Slecht beleid oorzaak olieramp BP

© Reuters

De kostenbesparende beslissingen van de bedrijven die aan de BP-olieboring deelnamen, hebben bijgedragen aan de olieramp, zo blijkt uit een Amerikaans rapport.

In het 48 pagina’s tellende eindrapport dat door president Barack Obama in mei van vorig jaar besteld werd, worden drie bedrijven met de vinger gewezen: het Britse olieconcern BP, het Zwitserse Transocean en het Amerikaanse Halliburton. BP leasede het olieplatform van Transocean, Halliburton was voor het verzegelen van het boorgat verantwoordelijk.

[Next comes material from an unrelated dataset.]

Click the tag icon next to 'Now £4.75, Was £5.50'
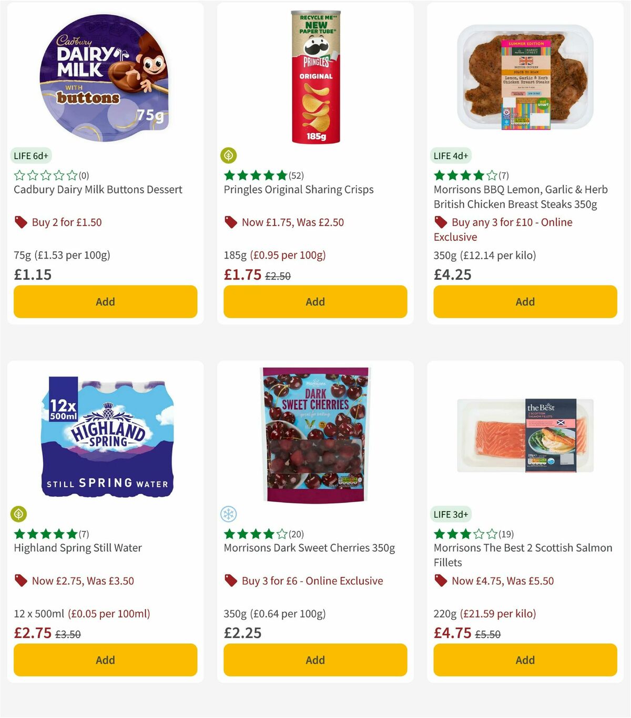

Het rapport spreekt over “systeemfouten”. “Zonder essentiële hervormingen in het optreden van zowel de industrie als het regeringsbeleid kunnen die fouten zeer goed opnieuw gebeuren”, luidt het. In het rapport werden verschillende aparte acties opgelijst die de firma’s hielpen tijd en geld te besparen, terwijl er evengoed veel minder riskante alternatieven waren. Zo werd niet genoeg gedaan om het boorgat te stabiliseren. Verantwoordelijken wachtten ook niet op de resultaten van de tests van het materiaal om het boorgat af te sluiten, en de resultaten van de druktests werden kort voor de olieramp genegeerd.

780 miljoen liter olie

De ontploffing van het olieboorplatform Deepwater Horizon op 20 april vorig jaar voor de kust van Louisiana kostte het leven aan 11 mensen en veroorzaakte een van de ergste olierampen in de geschiedenis. De Macondo-bron, zo’n anderhalve kilometer onder het zeeoppervlak, lekte uiteindelijk 780 miljoen liter ruwe olie in de Golf van Mexico vooraleer het lek in juli werd gedicht.

In een eerder onderzoek, in opdracht van BP zelf, werd geconcludeerd dat het ongeluk het resultaat was van verschillende oorzaken bij verschillende bedrijven.

Het olieconcern liet weten dat het voortaan met regulators werkt “om te verzekeren dat de lessen die uit de olieramp werden getrokken, leiden tot veiligere booroperaties.”